▸ MATERIAL SHOWN
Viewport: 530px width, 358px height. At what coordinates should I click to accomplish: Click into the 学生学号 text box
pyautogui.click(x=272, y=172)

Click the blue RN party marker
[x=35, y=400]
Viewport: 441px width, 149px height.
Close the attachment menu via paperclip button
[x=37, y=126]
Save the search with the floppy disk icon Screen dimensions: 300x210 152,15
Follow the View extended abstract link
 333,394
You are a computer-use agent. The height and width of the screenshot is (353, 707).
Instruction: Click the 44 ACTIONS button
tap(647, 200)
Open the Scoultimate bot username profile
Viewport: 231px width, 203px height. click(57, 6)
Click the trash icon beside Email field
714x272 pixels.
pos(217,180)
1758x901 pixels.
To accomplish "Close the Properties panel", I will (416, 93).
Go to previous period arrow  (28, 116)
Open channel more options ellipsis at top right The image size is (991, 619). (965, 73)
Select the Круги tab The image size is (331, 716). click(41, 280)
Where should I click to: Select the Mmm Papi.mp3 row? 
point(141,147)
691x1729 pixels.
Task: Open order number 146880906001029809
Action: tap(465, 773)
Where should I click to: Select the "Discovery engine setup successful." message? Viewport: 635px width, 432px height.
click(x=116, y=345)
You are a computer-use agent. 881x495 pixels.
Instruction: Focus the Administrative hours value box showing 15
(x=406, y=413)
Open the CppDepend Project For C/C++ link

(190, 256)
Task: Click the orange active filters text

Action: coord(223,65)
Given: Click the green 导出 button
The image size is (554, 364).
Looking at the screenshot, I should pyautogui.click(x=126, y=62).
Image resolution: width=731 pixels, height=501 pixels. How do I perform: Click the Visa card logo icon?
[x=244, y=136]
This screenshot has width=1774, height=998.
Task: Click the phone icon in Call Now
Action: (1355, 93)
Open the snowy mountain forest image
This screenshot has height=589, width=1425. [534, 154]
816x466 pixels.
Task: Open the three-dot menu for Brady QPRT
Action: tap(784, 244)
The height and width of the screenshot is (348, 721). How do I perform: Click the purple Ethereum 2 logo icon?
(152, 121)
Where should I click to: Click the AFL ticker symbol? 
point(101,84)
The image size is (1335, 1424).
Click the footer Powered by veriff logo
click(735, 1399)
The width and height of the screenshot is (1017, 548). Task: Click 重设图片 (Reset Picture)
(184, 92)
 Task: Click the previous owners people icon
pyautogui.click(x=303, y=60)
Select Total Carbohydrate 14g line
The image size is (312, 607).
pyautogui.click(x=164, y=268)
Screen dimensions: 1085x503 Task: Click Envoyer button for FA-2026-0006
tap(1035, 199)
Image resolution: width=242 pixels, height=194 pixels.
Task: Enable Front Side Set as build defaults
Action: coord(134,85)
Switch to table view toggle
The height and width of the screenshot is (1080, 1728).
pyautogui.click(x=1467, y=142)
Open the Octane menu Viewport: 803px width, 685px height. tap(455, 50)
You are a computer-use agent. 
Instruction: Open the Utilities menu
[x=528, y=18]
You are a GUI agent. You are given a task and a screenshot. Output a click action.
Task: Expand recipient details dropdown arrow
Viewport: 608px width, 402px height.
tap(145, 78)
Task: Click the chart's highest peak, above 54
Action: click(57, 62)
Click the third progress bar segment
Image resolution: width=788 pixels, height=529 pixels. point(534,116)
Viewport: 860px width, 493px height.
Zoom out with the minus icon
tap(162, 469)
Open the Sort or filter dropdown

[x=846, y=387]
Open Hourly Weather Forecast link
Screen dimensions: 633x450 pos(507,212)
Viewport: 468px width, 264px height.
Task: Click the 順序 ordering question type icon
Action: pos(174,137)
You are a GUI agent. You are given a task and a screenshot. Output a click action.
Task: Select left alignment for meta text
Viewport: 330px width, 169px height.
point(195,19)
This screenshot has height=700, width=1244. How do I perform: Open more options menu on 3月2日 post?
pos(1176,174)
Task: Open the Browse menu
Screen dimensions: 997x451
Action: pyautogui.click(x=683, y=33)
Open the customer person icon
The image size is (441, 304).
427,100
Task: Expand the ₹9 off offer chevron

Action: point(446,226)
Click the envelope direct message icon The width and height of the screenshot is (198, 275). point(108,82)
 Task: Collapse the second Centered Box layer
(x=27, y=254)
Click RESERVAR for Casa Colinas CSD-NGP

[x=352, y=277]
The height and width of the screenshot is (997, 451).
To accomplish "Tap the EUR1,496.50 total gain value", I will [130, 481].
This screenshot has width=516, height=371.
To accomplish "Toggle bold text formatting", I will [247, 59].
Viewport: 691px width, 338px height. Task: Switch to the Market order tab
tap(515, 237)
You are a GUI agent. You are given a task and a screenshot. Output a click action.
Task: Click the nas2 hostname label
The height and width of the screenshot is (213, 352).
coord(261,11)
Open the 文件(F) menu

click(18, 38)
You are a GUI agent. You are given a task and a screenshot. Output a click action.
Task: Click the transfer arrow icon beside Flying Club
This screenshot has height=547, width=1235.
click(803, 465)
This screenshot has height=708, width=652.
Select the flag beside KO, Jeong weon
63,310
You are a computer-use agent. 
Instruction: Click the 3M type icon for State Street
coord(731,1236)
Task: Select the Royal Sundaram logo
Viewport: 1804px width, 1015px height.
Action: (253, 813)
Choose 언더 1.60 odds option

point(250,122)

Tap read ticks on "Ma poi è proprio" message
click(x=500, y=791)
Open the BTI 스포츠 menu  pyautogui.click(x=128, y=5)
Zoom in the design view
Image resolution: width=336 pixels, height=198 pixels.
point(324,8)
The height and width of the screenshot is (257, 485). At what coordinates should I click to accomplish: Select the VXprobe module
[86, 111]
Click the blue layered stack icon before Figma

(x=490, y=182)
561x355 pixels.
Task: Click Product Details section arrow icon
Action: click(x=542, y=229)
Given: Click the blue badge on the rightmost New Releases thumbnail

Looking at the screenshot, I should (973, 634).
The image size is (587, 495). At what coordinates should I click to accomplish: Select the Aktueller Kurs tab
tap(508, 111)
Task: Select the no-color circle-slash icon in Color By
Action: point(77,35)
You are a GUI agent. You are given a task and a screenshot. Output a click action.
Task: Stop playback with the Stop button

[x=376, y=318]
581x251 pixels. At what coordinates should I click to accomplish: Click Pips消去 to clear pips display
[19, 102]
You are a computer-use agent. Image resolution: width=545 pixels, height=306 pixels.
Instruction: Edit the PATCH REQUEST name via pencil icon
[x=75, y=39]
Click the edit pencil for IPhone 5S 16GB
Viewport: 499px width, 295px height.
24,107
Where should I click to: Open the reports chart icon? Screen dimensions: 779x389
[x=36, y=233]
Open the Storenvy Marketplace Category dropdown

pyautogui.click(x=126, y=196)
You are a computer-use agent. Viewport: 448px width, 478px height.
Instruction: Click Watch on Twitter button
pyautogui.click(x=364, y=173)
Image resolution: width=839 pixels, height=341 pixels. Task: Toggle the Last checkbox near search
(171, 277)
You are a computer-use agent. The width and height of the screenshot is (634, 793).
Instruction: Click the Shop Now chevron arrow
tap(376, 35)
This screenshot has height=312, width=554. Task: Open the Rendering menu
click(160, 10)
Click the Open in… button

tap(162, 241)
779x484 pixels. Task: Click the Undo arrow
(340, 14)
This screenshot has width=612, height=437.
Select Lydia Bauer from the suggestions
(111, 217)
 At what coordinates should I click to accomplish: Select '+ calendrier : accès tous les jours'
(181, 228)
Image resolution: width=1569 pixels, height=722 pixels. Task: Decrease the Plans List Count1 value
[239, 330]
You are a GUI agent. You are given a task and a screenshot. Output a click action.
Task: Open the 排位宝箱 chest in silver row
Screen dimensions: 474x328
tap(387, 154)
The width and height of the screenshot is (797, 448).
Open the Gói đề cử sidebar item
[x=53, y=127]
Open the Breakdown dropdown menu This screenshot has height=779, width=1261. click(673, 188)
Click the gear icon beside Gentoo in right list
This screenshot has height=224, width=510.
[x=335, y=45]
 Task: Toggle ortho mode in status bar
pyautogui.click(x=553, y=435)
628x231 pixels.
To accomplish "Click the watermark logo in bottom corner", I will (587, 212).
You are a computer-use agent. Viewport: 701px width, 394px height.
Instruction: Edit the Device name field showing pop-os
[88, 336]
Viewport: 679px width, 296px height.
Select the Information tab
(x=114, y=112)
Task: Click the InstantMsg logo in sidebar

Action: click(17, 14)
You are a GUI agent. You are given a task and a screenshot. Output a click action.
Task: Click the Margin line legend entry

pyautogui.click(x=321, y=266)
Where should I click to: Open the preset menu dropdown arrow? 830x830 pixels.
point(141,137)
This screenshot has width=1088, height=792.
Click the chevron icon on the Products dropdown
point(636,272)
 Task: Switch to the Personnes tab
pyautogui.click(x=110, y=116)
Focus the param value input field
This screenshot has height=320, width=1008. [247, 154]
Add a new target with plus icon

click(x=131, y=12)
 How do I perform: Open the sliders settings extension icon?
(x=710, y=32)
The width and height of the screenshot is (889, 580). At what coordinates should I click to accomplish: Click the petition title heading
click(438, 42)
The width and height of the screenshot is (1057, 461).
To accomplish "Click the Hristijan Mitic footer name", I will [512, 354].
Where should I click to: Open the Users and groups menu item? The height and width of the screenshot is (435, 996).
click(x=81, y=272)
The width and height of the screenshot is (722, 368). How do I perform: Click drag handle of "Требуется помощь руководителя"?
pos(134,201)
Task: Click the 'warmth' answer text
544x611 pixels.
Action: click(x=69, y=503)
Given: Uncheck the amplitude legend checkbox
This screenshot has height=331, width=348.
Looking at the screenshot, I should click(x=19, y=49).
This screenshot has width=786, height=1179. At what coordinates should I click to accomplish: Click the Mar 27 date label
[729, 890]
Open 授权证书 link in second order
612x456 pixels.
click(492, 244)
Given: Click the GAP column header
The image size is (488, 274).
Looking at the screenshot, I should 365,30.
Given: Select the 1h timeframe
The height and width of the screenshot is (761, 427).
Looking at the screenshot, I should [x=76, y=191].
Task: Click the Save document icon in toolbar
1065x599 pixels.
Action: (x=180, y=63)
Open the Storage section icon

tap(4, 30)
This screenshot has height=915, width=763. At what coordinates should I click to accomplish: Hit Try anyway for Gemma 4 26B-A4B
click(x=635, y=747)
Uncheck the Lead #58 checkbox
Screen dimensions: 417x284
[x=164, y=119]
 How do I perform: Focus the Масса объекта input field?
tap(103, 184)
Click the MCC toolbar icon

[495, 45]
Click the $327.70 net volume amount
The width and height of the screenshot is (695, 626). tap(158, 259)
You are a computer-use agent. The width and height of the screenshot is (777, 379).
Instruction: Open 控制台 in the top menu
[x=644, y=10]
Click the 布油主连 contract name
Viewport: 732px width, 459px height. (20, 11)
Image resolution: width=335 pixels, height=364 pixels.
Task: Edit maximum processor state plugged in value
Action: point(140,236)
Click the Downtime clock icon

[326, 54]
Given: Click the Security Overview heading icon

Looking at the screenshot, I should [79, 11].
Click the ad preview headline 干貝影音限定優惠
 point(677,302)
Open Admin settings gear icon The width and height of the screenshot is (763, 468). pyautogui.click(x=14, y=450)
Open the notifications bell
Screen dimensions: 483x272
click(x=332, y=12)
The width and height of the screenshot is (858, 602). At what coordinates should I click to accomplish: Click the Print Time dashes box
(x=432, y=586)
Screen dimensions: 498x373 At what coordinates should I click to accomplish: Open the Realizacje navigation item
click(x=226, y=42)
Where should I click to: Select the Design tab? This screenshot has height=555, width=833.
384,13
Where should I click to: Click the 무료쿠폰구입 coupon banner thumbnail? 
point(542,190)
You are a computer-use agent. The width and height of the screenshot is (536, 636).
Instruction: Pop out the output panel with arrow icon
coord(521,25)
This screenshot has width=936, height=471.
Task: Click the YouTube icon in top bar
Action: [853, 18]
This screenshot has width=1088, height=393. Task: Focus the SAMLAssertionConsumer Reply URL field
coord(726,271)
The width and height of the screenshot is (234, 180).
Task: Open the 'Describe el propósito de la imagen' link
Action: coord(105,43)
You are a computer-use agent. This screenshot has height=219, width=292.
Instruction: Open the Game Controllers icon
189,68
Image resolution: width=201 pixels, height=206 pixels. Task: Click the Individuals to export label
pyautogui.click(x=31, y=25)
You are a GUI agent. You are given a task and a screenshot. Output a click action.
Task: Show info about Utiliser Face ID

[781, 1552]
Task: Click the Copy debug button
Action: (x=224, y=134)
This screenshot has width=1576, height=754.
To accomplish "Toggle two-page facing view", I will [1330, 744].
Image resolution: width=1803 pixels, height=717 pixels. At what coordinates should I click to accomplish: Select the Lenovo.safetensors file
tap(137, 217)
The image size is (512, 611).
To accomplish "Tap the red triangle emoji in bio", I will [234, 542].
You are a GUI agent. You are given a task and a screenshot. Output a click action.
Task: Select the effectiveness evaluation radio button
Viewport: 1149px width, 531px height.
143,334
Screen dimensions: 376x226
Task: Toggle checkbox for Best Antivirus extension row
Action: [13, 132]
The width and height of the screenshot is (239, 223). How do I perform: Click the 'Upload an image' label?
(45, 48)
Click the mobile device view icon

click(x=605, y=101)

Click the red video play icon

▸ ASSIGNMENT
Using the records above, write out exactly the lines between the one holding "This screenshot has width=786, height=1179." and the one holding "Task: Click the Save document icon in toolbar", inclusive; leave everything else out.

▸ RESULT
This screenshot has width=786, height=1179. At what coordinates should I click to accomplish: Click the Mar 27 date label
[729, 890]
Open 授权证书 link in second order
612x456 pixels.
click(492, 244)
Given: Click the GAP column header
The image size is (488, 274).
Looking at the screenshot, I should 365,30.
Given: Select the 1h timeframe
The height and width of the screenshot is (761, 427).
Looking at the screenshot, I should [x=76, y=191].
Task: Click the Save document icon in toolbar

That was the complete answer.